EJB 2.1専用。クライアントJARによって設定されるオプションから必須のEJBHomeインタフェースを選択します。

リモート・インタフェース

EJB 2.1専用。このフィールドには、ホーム・インタフェースの構成に基づいて、自動的に情報が表示されます。

ビジネス・インタフェース

EJB 3.0専用。クライアントJARファイルから呼び出すビジネス・インタフェースを選択します。

対象ネームスペース

生成されるWSDLファイルのターゲット・ネームスペース。このフィールドにはJARからピックアップされた情報が自動的に移入されます。

メソッド

使用可能なメソッドのリストから、必要なメソッドを選択します。使用可能なメソッドは、使用するJARファイルによって異なります。デフォルトでは、すべてのメソッドが選択されています。メソッドを開くと、デフォルトのパラメータ値を編集できます。

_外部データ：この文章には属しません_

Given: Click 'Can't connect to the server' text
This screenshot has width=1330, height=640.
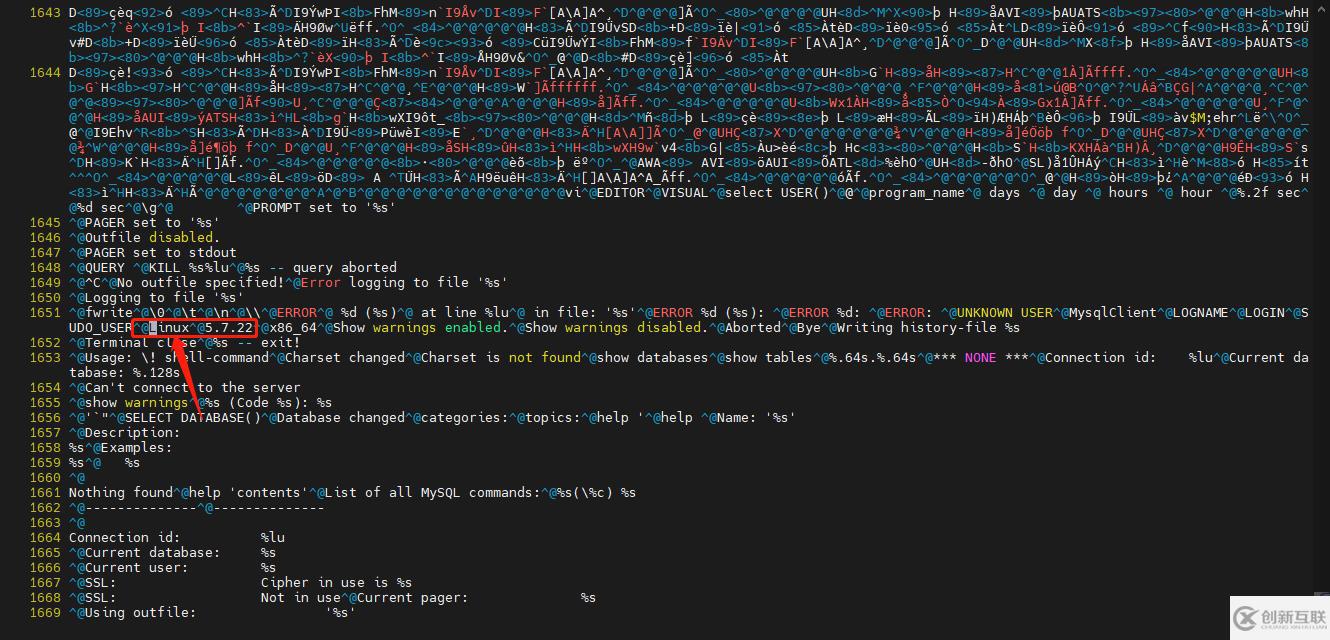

任意のメソッドのデフォルトの操作名を変更できます。デフォルトでは、操作名はメソッド名です。EJBに同じ名前のメソッドが含まれている場合(オーバーロード)、一意になるように操作名を変更する必要があります。WSDLファイルでは一意の操作名が必要です。

30.5.4 JEJBトランスポートの環境値

JEJBトランスポートでは、JEJBサービスのために次の環境値が格納されています。

  • サービスURI

  • ワーク・マネージャ

  • UDDI自動パブリッシュ(プロキシ・サービス)

  • サービス・アカウント(ビジネス・サービス)

これらの値は、ビジネス・サービスとプロキシ・サービスのトランスポート・プロパティに対応しています。詳細は、「JEJBトランスポート構成のリファレンス」を参照してください。